◆ Data supplied ◆
────────

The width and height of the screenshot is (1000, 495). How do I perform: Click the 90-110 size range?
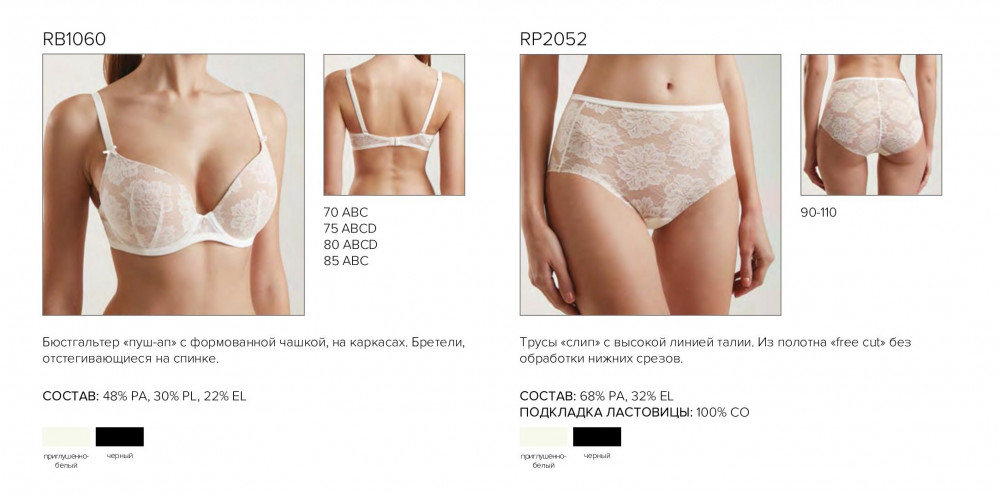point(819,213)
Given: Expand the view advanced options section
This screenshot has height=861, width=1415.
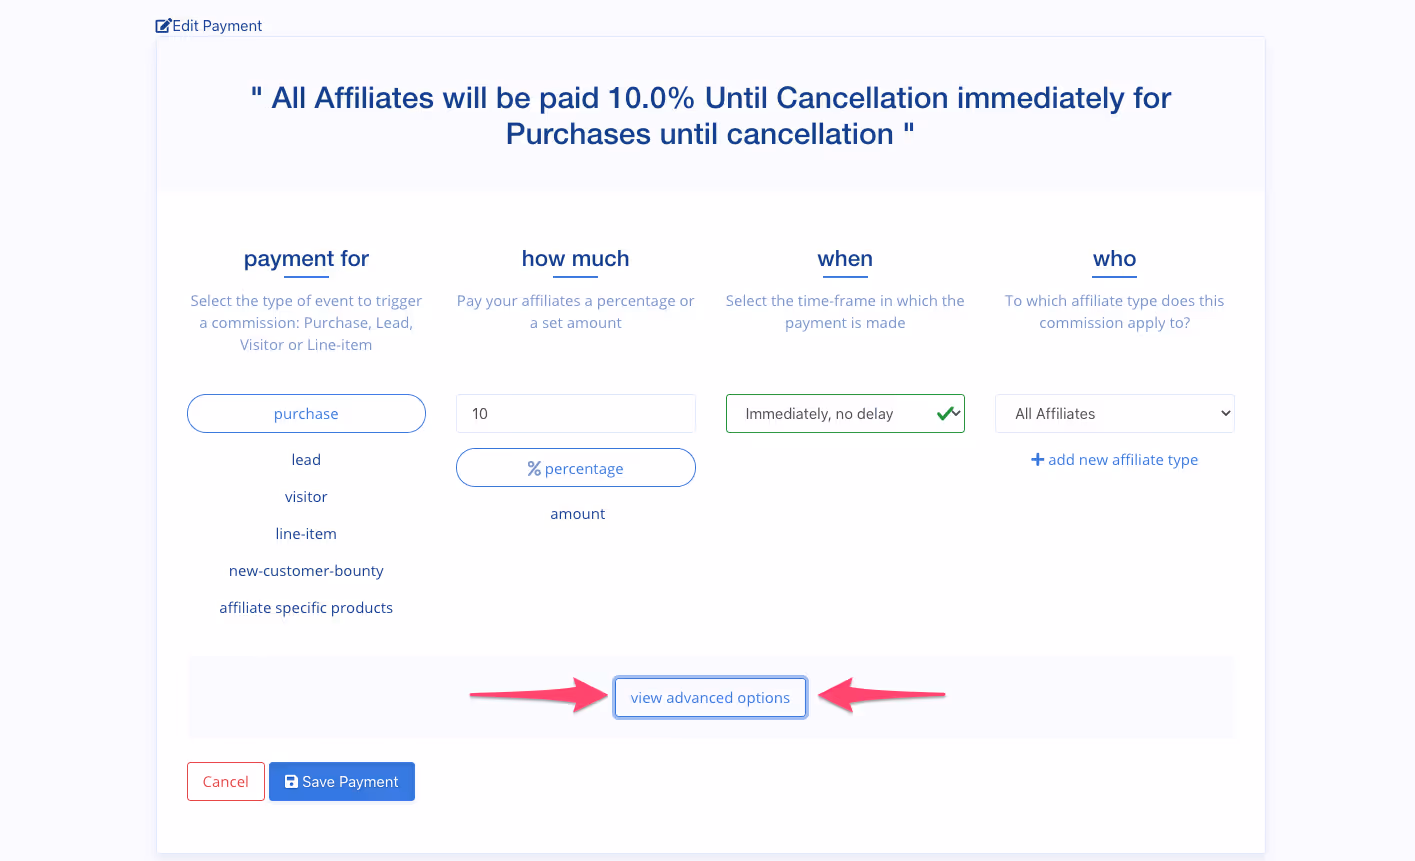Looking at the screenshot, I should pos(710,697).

────────

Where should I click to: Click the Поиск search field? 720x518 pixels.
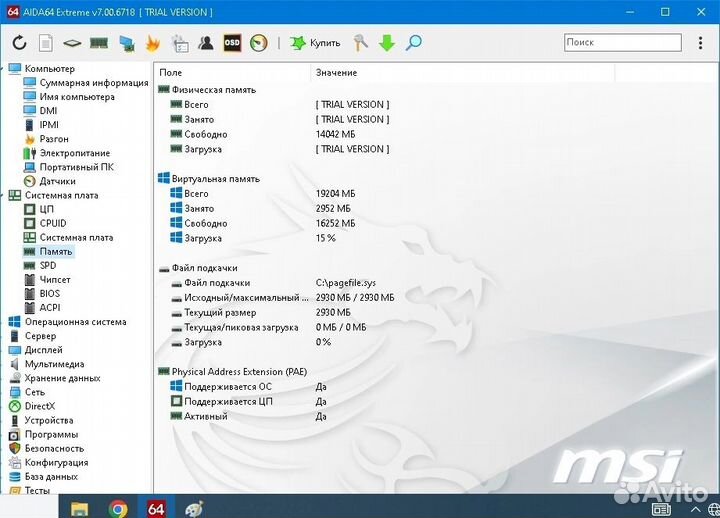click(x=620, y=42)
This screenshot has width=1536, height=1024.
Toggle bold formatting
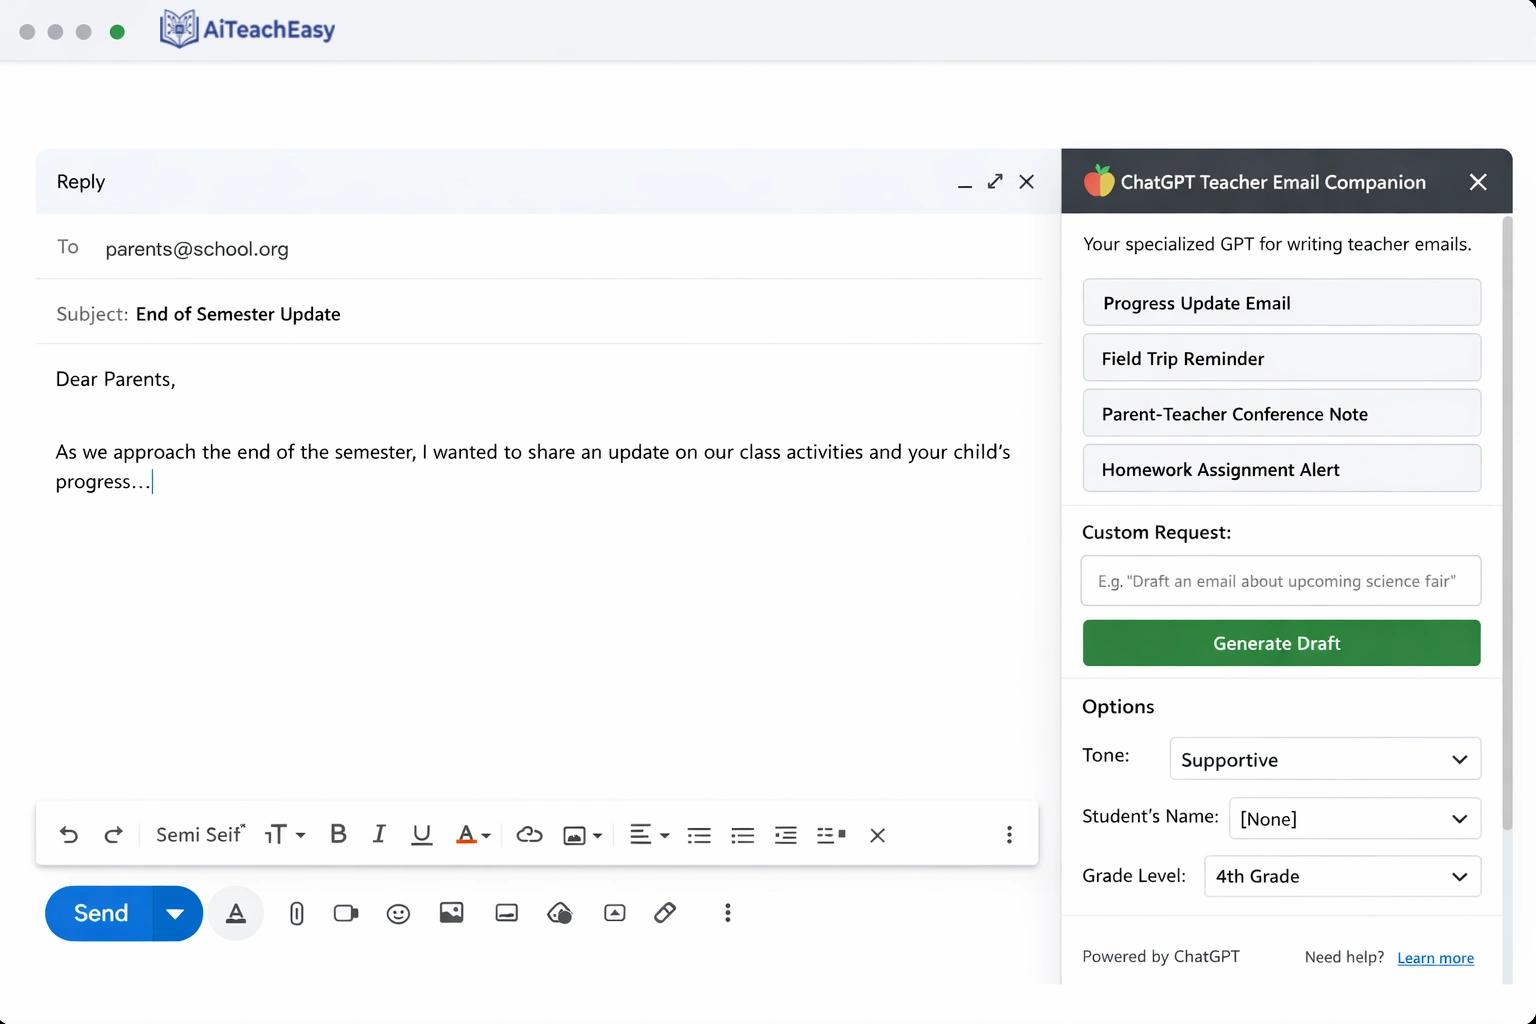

────────

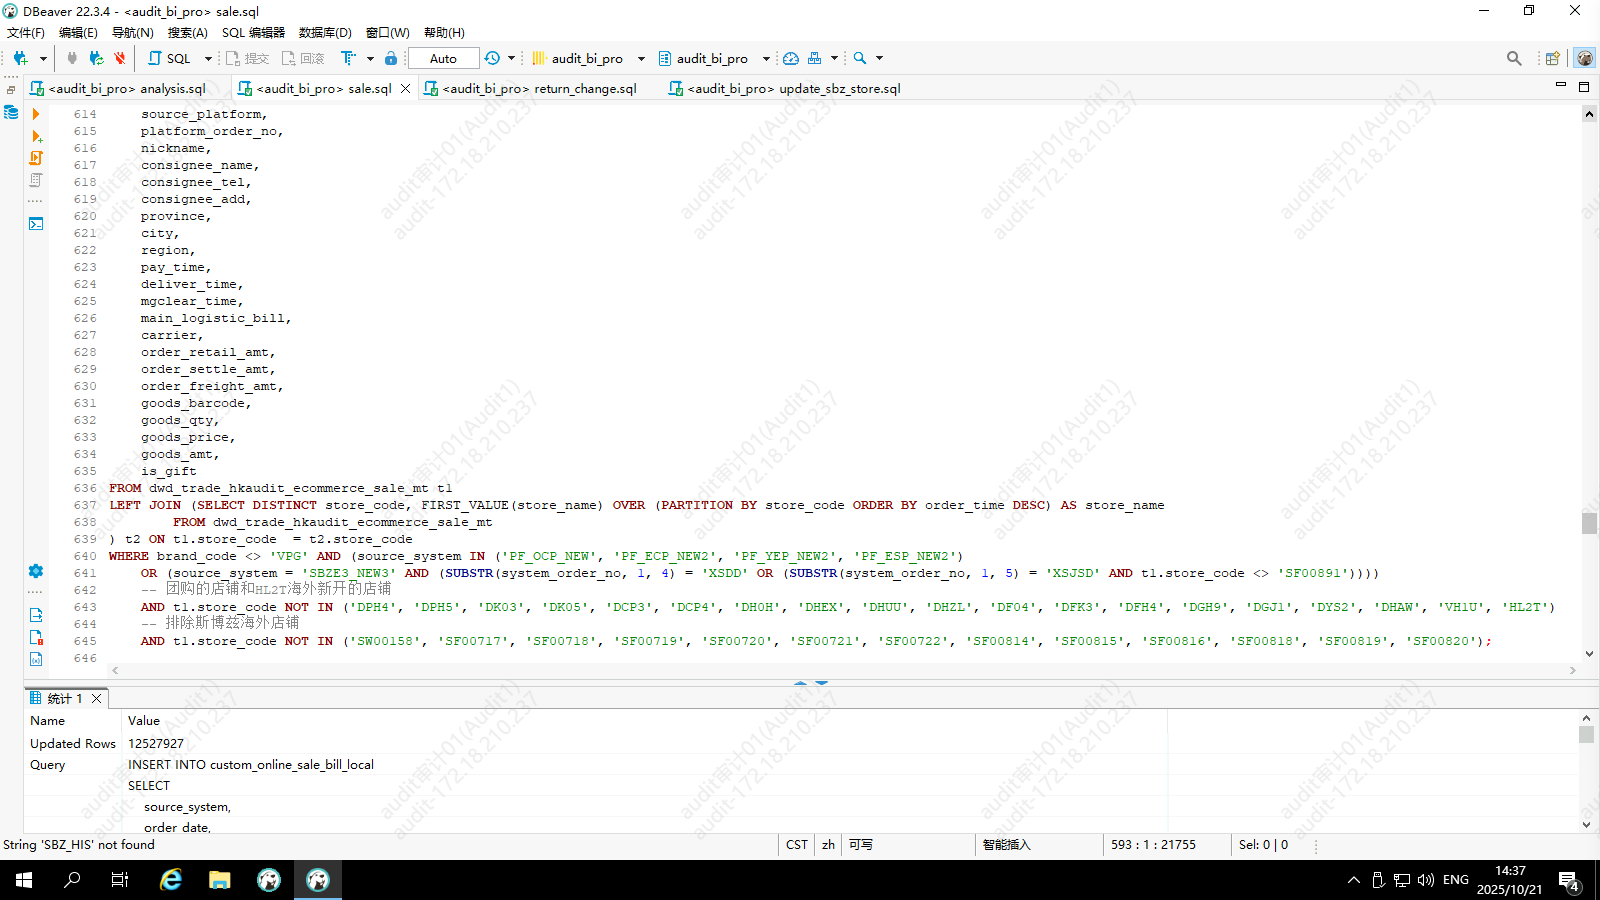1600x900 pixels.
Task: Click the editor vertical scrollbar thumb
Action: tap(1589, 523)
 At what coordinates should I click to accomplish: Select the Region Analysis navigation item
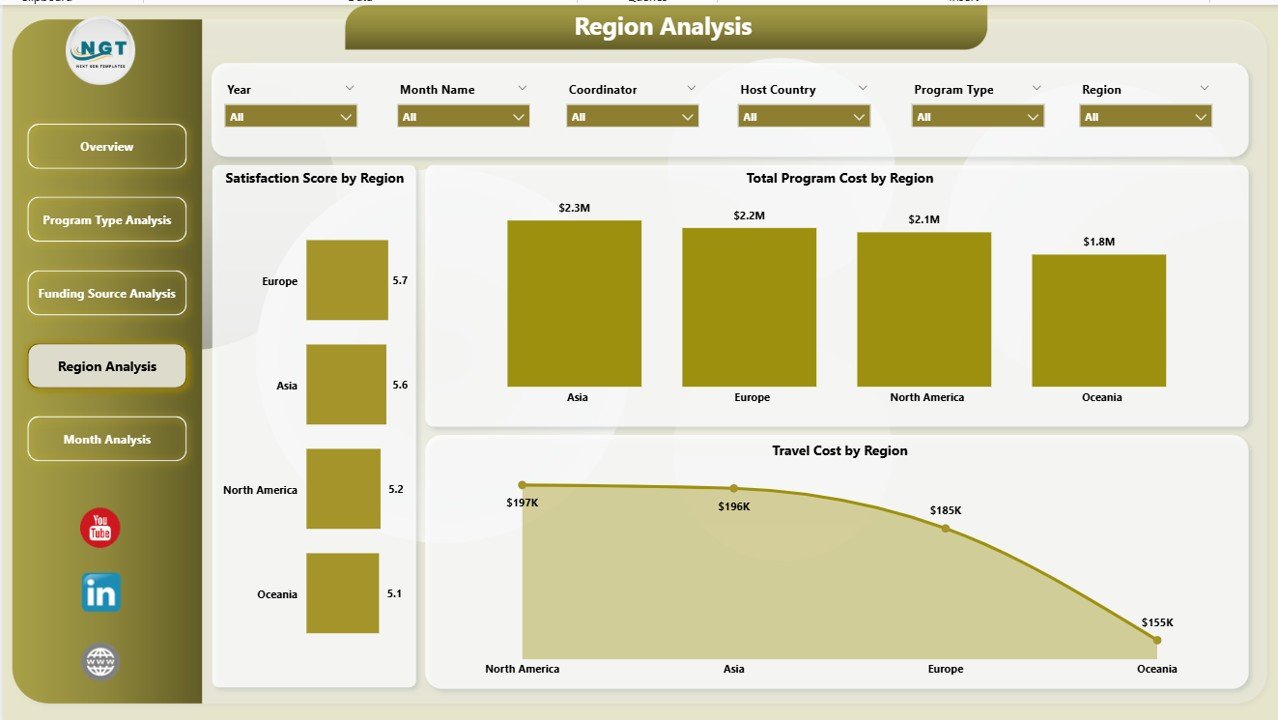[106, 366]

────────

◆ Your objective ◆
What's needed is an exact copy of the lines above from the one with "Where should I" through the one with "Toggle bold formatting", both included; the pictures stay out.

◆ Solution for this problem ◆
Where should I click to: Click the Поиск search field? 720x518 pixels.
click(x=620, y=42)
This screenshot has width=1536, height=1024.
Toggle bold formatting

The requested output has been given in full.